In any case, as someone who studied the way Czech dissidents used Radio Free Europe to broadcast their own writings back into their country leading up to 1989, I don’t know that US support diminishes the authenticity of opposition action.
That said, this whole debate about meddling, right now, is about war, not about a peaceable show of democracy. Pence and Cantor and McCain and Lieberman–and people like Michael Ledeen, which ought to raise hackles right away–are trying to push Obama to say something that will imply a promise to those protesting in Iran that if things get violent (which is already happening and was predictable even ignoring the possibility that CIA is funding some of this), we’ll come in to break up the violence. As Hisham Melhem pointed out on Diane Rehm on Friday (just after 40:00, but all guests discuss this in a useful way from 33:30 to 42:00), we have promised democracy activists in Iraq and Hungary in the past, yet not delivered.
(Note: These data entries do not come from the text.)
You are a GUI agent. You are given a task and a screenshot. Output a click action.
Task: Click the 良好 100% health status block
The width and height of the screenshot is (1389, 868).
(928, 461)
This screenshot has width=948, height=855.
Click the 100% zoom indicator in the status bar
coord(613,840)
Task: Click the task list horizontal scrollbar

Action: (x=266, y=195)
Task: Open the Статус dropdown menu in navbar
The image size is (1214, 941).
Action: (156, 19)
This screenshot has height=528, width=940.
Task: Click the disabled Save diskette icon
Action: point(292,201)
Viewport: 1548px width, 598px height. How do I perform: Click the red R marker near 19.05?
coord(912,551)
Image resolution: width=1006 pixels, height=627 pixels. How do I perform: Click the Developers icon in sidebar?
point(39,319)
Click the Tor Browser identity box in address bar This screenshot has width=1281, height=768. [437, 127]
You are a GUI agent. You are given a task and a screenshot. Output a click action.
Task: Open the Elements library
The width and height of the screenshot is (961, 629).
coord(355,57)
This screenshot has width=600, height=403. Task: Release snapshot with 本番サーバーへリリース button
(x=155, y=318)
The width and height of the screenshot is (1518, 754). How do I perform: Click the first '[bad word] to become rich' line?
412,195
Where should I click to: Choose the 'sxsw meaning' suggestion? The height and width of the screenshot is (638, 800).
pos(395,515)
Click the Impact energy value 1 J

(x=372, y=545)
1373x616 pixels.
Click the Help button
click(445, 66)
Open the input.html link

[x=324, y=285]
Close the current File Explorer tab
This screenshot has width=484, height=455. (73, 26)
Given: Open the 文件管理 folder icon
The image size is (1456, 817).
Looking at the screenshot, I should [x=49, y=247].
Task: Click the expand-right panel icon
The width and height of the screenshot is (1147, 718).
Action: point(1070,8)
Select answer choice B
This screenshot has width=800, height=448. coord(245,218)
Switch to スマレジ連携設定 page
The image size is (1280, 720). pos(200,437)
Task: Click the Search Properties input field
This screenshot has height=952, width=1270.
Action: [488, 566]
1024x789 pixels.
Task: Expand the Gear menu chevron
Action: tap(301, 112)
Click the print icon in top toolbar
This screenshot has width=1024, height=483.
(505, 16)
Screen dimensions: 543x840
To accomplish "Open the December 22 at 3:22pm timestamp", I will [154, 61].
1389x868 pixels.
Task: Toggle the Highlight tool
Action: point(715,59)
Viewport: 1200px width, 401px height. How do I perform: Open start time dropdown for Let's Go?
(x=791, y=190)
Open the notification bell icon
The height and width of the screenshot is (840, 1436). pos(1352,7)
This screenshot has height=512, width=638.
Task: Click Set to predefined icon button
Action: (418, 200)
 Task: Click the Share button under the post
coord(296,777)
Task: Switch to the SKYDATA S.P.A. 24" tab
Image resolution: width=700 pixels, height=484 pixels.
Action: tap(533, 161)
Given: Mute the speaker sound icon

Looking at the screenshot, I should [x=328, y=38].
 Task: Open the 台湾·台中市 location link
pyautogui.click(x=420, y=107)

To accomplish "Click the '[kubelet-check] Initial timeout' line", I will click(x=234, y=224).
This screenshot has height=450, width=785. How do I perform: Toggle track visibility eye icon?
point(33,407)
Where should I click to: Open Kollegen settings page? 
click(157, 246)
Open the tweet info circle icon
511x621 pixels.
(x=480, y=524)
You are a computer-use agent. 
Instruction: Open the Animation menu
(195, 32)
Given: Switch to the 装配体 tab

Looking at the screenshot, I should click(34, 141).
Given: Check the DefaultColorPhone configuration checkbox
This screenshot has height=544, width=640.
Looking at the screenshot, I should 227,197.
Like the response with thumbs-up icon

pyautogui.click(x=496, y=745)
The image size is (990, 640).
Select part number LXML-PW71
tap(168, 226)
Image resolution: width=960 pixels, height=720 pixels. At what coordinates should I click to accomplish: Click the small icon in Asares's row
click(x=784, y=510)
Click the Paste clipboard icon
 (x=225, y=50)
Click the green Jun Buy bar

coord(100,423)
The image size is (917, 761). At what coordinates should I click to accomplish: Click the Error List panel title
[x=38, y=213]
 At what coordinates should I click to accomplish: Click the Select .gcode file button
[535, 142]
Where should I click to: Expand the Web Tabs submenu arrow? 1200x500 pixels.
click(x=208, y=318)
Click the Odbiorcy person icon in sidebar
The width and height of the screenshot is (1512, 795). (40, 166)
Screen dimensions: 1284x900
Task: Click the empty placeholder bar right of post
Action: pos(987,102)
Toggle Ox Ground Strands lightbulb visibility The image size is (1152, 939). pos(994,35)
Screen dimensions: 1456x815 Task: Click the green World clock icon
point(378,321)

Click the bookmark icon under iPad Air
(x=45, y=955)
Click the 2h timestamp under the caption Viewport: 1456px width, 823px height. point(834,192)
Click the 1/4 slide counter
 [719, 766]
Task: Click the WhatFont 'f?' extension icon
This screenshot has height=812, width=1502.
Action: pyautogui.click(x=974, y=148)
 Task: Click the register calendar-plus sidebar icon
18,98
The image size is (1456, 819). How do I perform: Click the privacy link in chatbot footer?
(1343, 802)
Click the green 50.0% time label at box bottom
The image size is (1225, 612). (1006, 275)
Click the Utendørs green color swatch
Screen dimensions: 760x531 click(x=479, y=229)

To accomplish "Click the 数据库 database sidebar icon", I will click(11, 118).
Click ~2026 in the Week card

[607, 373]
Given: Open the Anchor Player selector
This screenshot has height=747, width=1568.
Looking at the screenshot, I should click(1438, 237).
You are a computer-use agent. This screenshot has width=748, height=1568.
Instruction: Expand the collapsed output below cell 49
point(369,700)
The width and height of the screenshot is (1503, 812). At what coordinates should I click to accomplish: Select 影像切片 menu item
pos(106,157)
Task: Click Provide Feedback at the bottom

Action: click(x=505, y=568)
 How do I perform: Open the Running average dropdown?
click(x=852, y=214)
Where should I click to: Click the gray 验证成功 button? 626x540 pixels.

You don’t call on people to rise up and do nothing when they do that, there is a moral responsibility.
[snip]
He cannot and should not go beyond that, especially when he cannot delivery.
The Neocons pushing for some stronger words, I think, don’t give a damn whether Obama can deliver or not. They’d like to put him in a position where he is forced to deliver. And that’s why their calls for support now are perfectly consistent with their recent calls to bomb Iran. Charitably, both positions are about regime change no matter what, and honestly, both positions are likely about war in Iran.